A Fox spokesperson claims Dominion “cherry-picked quotes stripped of key context.”
I need to keep reminding myself never to refer to the second half of Fox [etc.]. The operation’s very name is propaganda and none of us need to be reinforcing it by spreading it. No matter how its anchors vainly see themselves.
Wemple continues:
The minutiae disclosed in the Dominion filing are scandalous: They show just how incompatible is the hosts’ candid chatter with the product they put on the airwaves — and the reason for that gulf is ratings. Period.
By filing its suit and plowing through discovery, Dominion has produced perhaps the most piercing look at the internal goings-on at Fox News in its quarter-century history.
One caveat: News organizations that proceed through discovery in defamation suits rarely look good. Think of the New York Times in the Sarah Palin suit — discovery exposed a shoddy and hurried editorial process that the Times surely didn’t want to see in the light of day.
And when the WikiLeaks dumps of 2016 showed reporters’ emails with people in the political sphere, the results often were unflattering. Yet those instances were far more mild than what we see in these Fox News revelations. This is astounding.

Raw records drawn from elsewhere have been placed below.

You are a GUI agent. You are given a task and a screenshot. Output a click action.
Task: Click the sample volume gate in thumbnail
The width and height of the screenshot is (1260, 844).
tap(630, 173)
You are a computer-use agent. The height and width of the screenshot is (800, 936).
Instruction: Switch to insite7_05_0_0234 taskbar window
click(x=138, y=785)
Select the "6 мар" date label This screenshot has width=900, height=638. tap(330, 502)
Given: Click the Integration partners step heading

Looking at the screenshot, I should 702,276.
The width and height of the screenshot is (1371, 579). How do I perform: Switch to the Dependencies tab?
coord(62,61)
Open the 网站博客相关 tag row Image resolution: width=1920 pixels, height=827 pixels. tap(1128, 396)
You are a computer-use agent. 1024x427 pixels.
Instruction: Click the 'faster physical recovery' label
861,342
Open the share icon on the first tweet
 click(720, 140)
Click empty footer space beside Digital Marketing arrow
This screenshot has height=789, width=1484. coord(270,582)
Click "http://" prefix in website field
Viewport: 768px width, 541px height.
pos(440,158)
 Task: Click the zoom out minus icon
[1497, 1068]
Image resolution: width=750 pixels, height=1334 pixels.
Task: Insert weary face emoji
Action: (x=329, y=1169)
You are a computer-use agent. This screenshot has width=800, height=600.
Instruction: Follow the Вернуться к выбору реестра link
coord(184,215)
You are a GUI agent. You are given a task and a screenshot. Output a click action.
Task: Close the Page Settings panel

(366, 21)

Fox celebrities are ideologues, but they are not stupid. Tucker Carlson’s cackling, dumb-face shtick is just that. But that doesn’t mean he isn’t committed to Trumpism any less than the Murdochs. Fox is a propaganda operation. That’s as obvious as Republicans’ commitment to supressing the vote and eliminating Social Security and Medicare, notwithstanding their “how dare you” outrage at the suggestion.